Overall design of the MBA is good, but also has certain small hidden flaws. An example would be that the very simple act of opening the lid lifts the bottom of the unit as well, causing you to instinctively use both hands to open the laptop in proper. While this definitely isn’t a major issue, we have seen other manufacturers pay attention to even this little detail so we know it can be done. What you do have however are the magnets on the edges of the lid and near the trackpad that keeps the lid shut. Of course you can also argue that this minor issue is testament to the tightness and solidity of the plastic hinges (which also hides the air vents by the way) that keeps the screen at your favorite angle.

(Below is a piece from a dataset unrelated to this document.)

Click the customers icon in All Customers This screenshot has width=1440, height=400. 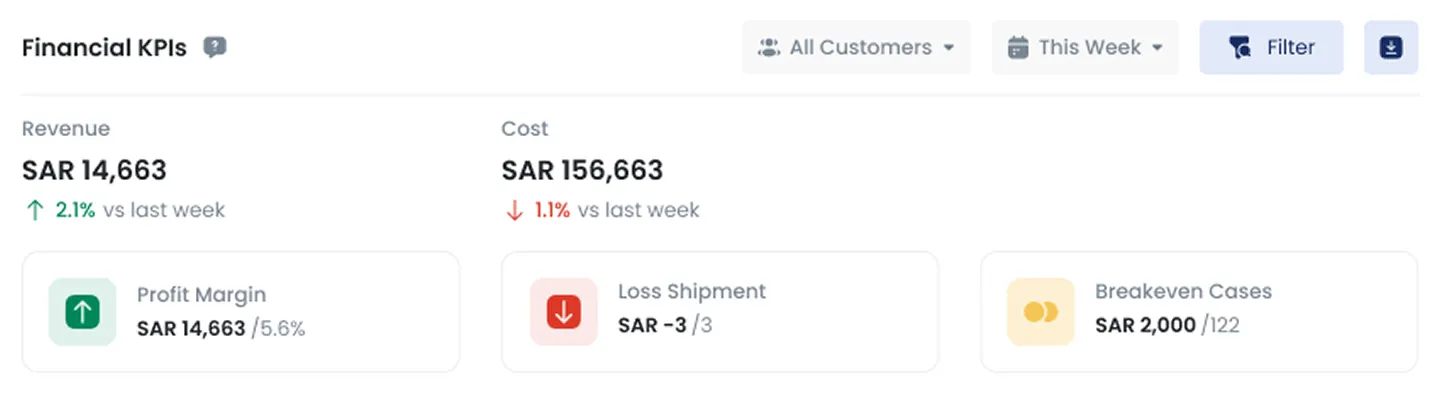point(769,47)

Another noteworthy addition (or re-introduction) is the back-lit keyboard that went missing in the previous generation of MacBook Air. The chiclet keys themselves are still matte black, and still feel incredibly comfortable (not too hard and not too mushy) to type on just like the other MacBooks, which is not surprising for a machine made by the company that single-handedly popularized the use of chiclet keys. It is also spacious as you would expect it to be, and slightly recessed to accommodate the screen when closed, but still has plenty of key travel for tactile typing.
The sharp (1400x900 pixels resolution) screen itself is still obviously glossy, but it’s coated with an anti-glare finish that reduces reflections from the background. This understated feature is something which other manufacturers should learn from, since they are all using glossy screens for their deeper blacks and brighter colors. Reflections are still there, but somehow the screen manages to absorb or diffuse background light into a blurred image that doesn’t pierce your eyeballs, and distract you from what is happening on your screen.

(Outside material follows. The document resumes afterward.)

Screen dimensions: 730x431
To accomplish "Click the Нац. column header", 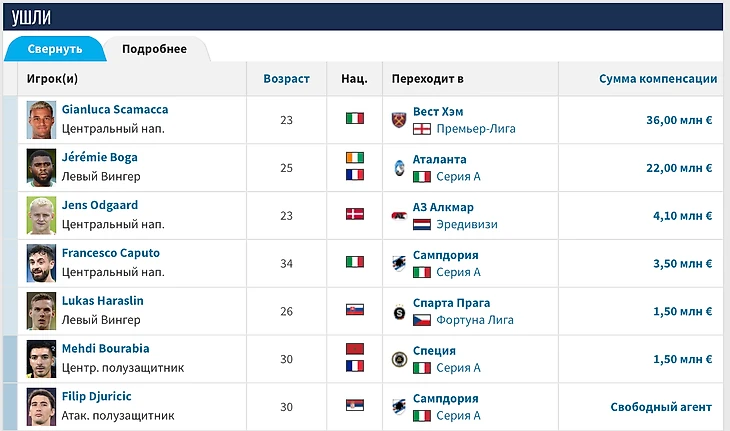I will (354, 79).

We also noticed that the Apple logo that lights up, using the same LEDs that also light up your screen, isn’t protected by anything. You can tell when you put the screen up against the light and you can discern the Apple logo. It doesn’t actually mean much to consumers, but we’d like to caution that the logo area of the lid is actually the weakest point, so take care when pointing sharp objects at your MBA (or anything else for that matter).
The matte glass-covered trackpad -- a feature found on other MacBooks -- is huge and an absolute pleasure to use. This multi-touch trackpad works very well with Apple’s latest OS X, Lion (which ships with this notebook) and introduces a user interface that is very similar to the touch-friendly iPad.
A pleasant surprise which we had was with the MBA’s speakers. The sound coming out of the machine at top volume was loud (very loud) and clear. Which is surprising, when you consider how small the unit is. But because this is Apple we’re talking about, anything regarding a good multimedia experience would definitely not be compromised, and the speakers were no exception.
One minor niggle we had with the MBA’s interior is the very sharp edge along the keyboard and trackpad area. Users of the MacBook Pro, which has the same design, have complained that the edges hurt the wrist after prolonged use. While it is also true here, the low (3mm) height of the MBA’s palmrest mitigates this issue somewhat, because you’d actually have to go out of your way to let your wrists feel the cold kiss of metal.